Premières raisons : économiques d’abord, compte tenu d‘un déséquilibre entre l’offre et la demande. En clair, la demande s’est ralentie partout dans le monde parce que la croissance s’est évanouie au moment de la crise, mais surtout parce que les systèmes de production, systèmes de transport ou de fabrication sont devenus plus économes en pétrole. Ajoutons à cela la préoccupation écologique qui a fait reculer les produits à base de pétrole.
L’arrivée de tous ces acteurs a fait chuter le prix du pétrole à moins de 30 dollars le baril.
Cette baisse de prix a sans doute facilité la sortie de crise en Occident en diminuant les coûts de fabrications. Ceci dit, cette baisse de prix a aussi accéléré les tensions déflationnistes difficiles à juguler. Les anticipations négatives ont été fortes et freinent encore la croissance.
L’autre effet d’ordre économique, c’est que les pays producteurs se sont retrouvés en risque d’asphyxie financière : le Venezuela, l’Algérie mais aussi l’Arabie Saoudite qui ont réagi en ouvrant les vannes pour essayer de conserver leurs parts de marché et gêner ainsi les nouveaux arrivants américains qui produisent un pétrole plus cher qu’au Moyen-Orient. A moins de 45 dollars le baril, les productions américaines ou canadiennes ne sont pas rentables.
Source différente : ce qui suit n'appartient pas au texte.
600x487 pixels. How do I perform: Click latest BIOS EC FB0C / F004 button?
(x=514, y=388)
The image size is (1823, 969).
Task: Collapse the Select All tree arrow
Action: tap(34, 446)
D’où un bouleversement des rapports de force.
Deuxièmes raisons : des raisons géopolitiques et stratégiques ont énormément pesé dans la fixation des prix de marché.
– Acte 1 : on a vu l’Arabie Saoudite ouvrir ses vannes pour ruiner les producteurs de pétrole de schistes, jusqu’à ce qu’elle ait elle-même des difficultés financières. En baissant le prix, elle se tirait une balle dans le pied. Or, l’Arabie Saoudite a besoin des recettes pétrolières pour tenir sa population, pour tenir les membres de la famille royale et pour tenir son influence colossale dans la région.
– Acte 2 : on a vu arriver l’Iran, qui a très vite compris l’intérêt qu’il avait à affaiblir l’Arabie Saoudite. La guerre ancestrale entre les sunnites et les chiites a trouvé là un nouveau champ de bataille. L’ambition iranienne est considérable. Son projet est de ruiner l’Arabie saoudite pour récupérer le pouvoir au Moyen-Orient.
– Acte 3 : la Russie est entrée dans le jeu elle aussi, aux côtés des dirigeants irakiens (autres gros producteurs), pour restaurer son pouvoir et son influence.
Tout cela ressemble étrangement à une guerre larvée. Le monde entier souhaite un relèvement des prix du pétrole parce que c’est un levier de croissance, mais aussi un ressort puissant pour accélérer la transition écologique. Tout le monde. Les producteurs et les consommateurs. Au Moyen-Orient comme en Amérique.
Mais visiblement, les marchés attendent deux choses pour agir :
– La première serait de savoir qui, de l’Arabie Saoudite ou de l’Iran, prendra le leadership politique dans la région. La « guerre » n’est pas terminée, mais elle évolue très vite au profit de l’Iran.
– La deuxième chose serait de savoir ce que va faire Donald Trump, qui a promis que l’Amérique devait retrouver son indépendance énergétique.